The enterprise architect’s role in all of this deserves some special attention. Traditionally, in most large organizations, enterprise architects define the governance and shared technologies. They also enforce these practices, often through approval processes and review boards. An enterprise architect (EA) is seldom held in high regard by developers in traditional organizations.

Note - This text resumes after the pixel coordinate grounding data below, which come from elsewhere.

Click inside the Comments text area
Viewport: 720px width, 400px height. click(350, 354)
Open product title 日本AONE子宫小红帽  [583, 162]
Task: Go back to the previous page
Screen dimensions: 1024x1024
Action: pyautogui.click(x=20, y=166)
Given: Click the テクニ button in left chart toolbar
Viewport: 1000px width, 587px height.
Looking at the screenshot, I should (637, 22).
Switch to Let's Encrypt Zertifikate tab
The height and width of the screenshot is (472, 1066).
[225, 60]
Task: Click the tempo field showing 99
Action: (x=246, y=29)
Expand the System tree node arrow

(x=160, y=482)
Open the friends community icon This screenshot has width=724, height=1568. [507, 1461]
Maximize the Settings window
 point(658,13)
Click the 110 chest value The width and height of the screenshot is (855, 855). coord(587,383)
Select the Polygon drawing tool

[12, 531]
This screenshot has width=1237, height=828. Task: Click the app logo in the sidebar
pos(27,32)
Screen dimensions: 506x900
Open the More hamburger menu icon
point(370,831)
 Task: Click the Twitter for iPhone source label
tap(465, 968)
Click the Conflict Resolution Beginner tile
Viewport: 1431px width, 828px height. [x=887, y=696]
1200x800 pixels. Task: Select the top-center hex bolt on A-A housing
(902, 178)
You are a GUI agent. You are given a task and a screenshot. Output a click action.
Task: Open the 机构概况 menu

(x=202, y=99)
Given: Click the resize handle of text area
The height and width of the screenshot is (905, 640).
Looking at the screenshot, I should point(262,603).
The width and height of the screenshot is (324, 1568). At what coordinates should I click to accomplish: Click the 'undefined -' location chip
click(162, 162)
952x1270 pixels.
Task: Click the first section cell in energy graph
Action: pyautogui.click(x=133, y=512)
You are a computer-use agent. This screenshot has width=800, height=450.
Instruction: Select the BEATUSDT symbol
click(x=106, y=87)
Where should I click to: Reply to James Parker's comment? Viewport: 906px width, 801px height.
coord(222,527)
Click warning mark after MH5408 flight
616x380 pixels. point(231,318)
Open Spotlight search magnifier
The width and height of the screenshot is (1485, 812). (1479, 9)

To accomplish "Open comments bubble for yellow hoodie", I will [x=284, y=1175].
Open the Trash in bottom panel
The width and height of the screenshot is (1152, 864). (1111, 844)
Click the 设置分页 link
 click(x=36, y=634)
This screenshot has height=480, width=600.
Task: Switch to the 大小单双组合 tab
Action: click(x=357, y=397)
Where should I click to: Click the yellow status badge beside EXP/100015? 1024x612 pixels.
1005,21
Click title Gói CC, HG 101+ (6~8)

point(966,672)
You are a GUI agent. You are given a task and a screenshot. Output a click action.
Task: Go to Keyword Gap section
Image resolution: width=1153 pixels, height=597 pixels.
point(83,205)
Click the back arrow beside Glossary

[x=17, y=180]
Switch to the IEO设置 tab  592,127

Teams (too) often see EAs as “enterprise astronauts,” behind on current technology and methodology, meddling too much in day-to-day decisions, sucking up time with change-advisory boards (CABs), and forever working on work that’s irrelevant to “the real work” done in product teams.
It’s popular, even, for the DevOps community to poke fun at them, going so far as to show that the traditional, change advisory board methods of governance actually damage the organization. “Using external change approval processes such as a change advisory board, as opposed to peer-based code review techniques,” Jez Humble writes summarizing the 2014 DevOps Report, “significantly impacts throughput while doing almost nothing to improve stability.”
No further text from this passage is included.